* Begin Extracted material *

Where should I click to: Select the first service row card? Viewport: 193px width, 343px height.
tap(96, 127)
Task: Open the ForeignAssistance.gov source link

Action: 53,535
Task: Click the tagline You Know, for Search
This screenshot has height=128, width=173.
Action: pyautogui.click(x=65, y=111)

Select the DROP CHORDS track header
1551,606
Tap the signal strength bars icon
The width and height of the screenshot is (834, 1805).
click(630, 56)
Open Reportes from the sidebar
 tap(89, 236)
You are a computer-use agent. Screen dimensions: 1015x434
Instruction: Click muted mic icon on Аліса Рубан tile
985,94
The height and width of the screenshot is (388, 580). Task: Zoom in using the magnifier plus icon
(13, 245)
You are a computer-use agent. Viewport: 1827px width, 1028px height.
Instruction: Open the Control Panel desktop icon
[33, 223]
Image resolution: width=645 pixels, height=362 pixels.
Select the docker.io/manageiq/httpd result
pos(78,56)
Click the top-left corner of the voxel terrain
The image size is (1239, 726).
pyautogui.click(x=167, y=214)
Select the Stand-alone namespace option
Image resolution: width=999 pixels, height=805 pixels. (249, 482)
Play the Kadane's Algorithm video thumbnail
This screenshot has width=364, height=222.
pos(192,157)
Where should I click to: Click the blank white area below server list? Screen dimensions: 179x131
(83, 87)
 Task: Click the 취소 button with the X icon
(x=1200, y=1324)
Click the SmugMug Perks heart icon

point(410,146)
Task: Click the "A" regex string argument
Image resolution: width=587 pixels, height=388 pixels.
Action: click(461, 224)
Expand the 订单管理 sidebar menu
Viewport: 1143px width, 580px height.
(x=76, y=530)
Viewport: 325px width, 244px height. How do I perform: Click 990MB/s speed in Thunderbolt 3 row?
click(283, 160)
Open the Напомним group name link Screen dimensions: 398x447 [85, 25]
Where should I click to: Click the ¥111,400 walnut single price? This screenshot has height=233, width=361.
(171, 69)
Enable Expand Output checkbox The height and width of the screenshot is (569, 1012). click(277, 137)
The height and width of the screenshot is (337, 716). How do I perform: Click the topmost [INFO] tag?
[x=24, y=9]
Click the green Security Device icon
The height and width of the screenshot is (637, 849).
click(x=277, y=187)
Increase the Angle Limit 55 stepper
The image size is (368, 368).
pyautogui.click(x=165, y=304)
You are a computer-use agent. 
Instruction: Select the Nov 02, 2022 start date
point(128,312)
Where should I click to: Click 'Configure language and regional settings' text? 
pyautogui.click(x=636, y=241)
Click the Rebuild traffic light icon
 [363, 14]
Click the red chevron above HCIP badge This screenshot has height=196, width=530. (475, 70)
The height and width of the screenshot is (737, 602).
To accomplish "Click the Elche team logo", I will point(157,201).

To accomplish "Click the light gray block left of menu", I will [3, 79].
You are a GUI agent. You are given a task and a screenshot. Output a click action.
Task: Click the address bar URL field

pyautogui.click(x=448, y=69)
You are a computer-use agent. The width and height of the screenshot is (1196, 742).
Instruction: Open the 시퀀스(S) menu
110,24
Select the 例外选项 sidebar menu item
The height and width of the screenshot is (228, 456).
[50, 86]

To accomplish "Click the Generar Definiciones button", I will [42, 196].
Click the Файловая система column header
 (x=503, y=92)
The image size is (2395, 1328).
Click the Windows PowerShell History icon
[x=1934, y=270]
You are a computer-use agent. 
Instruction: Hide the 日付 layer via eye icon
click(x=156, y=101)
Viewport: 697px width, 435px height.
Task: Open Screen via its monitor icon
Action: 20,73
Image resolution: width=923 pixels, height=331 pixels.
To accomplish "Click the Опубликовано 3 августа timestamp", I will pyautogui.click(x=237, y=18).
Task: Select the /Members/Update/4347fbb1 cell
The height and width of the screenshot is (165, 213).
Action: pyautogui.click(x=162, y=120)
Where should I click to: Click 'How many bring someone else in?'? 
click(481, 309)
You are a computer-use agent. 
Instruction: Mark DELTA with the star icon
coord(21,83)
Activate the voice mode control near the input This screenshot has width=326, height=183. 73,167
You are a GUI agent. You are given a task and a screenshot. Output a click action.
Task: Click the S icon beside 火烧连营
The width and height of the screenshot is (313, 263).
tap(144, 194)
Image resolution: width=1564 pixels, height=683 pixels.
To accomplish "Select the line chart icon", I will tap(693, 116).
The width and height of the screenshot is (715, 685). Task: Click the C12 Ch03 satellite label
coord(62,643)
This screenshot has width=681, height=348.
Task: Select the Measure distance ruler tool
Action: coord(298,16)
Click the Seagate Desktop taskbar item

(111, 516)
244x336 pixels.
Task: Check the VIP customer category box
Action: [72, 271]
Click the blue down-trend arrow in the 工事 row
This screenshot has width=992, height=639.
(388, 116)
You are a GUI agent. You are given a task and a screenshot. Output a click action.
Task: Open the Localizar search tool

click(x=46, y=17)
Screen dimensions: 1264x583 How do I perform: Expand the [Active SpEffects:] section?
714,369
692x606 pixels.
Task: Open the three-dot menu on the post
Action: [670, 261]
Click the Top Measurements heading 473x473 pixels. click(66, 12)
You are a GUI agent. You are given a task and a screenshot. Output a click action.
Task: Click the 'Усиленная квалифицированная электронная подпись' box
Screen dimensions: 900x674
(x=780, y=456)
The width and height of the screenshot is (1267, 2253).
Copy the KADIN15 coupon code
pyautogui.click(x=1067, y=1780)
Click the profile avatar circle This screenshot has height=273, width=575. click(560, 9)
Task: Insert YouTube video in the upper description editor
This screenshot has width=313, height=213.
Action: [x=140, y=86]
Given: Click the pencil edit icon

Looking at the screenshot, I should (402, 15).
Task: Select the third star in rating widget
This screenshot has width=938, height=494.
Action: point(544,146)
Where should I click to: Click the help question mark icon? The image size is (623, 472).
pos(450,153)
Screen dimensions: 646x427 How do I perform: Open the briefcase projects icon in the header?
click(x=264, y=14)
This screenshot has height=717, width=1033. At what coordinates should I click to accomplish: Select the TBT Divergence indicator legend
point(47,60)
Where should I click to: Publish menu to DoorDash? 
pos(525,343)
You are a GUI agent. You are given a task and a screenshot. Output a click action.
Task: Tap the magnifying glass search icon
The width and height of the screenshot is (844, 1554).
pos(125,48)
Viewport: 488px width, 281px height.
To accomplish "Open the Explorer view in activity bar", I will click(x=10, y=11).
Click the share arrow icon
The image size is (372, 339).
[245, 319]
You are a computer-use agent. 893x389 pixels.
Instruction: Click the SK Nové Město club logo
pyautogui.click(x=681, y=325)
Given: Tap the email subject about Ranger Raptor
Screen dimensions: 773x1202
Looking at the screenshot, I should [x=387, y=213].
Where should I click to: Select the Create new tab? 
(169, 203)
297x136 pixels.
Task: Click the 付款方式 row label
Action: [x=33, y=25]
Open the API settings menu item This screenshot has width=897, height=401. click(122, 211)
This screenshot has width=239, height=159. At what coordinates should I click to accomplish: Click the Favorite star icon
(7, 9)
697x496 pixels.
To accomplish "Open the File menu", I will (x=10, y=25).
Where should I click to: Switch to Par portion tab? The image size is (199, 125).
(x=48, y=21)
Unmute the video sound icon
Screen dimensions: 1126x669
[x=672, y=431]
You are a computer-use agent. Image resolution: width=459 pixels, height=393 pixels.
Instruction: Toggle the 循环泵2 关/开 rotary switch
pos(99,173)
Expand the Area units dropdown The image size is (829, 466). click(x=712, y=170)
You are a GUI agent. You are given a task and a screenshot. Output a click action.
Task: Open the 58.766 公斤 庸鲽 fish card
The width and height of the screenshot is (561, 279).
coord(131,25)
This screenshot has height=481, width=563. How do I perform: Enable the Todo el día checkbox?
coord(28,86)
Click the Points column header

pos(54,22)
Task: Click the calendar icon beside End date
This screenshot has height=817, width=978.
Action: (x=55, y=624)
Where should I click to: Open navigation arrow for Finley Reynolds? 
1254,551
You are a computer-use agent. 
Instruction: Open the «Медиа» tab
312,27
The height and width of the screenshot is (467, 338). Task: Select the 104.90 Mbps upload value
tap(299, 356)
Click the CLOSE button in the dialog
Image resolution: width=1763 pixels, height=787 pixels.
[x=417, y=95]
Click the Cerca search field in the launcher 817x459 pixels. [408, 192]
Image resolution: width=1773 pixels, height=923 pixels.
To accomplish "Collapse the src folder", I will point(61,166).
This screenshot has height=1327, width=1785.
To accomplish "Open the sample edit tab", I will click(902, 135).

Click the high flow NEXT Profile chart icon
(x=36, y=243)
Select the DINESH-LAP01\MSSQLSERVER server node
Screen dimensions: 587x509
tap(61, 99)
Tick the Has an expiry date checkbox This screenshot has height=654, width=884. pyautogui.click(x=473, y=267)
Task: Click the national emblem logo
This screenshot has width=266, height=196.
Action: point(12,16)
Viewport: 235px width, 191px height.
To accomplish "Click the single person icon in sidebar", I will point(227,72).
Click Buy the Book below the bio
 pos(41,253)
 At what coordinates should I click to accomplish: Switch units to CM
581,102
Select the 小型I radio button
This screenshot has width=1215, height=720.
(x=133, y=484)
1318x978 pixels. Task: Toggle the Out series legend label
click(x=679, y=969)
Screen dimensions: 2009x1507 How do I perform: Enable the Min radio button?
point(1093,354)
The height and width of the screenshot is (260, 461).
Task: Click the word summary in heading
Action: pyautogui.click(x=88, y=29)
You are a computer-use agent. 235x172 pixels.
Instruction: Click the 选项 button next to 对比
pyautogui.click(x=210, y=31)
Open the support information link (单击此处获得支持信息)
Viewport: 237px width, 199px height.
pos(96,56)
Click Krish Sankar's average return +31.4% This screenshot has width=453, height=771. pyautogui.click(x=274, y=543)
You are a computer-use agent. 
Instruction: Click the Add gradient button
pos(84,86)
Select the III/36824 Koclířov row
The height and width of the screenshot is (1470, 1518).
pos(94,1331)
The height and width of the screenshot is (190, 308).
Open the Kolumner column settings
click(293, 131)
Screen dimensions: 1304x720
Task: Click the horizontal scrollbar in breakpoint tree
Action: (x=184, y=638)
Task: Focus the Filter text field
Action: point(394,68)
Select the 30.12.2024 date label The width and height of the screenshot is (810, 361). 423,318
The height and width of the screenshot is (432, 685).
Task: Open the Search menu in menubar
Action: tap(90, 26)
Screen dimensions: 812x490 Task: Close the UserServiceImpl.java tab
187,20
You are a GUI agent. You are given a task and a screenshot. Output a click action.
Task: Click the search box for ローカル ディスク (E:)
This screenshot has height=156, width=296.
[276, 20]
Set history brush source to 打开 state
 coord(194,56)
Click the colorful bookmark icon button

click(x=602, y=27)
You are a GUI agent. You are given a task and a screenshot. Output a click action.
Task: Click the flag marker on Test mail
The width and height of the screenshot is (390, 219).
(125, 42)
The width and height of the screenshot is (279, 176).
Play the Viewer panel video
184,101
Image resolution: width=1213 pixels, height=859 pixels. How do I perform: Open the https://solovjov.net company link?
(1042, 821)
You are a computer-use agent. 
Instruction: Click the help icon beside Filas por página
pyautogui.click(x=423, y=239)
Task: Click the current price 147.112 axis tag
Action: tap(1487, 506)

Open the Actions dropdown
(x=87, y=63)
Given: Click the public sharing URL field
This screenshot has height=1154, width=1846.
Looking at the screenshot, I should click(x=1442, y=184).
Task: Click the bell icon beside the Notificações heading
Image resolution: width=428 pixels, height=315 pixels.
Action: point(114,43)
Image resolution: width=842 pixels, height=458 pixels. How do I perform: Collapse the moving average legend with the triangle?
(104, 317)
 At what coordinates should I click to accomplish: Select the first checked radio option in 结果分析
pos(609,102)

* End Extracted material *

• What needs to be done: Put the part of the data that opens with the line containing "Task: Click the calendar icon beside End date" and closes with the line containing "[x=417, y=95]" into a numbered list, including both of those lines and skipping any blank lines.

• Finished exercise:
1. Task: Click the calendar icon beside End date
2. This screenshot has height=817, width=978.
3. Action: (x=55, y=624)
4. Where should I click to: Open navigation arrow for Finley Reynolds? 
5. 1254,551
6. You are a computer-use agent. 
7. Instruction: Open the «Медиа» tab
8. 312,27
9. The height and width of the screenshot is (467, 338). Task: Select the 104.90 Mbps upload value
10. tap(299, 356)
11. Click the CLOSE button in the dialog
12. Image resolution: width=1763 pixels, height=787 pixels.
13. [x=417, y=95]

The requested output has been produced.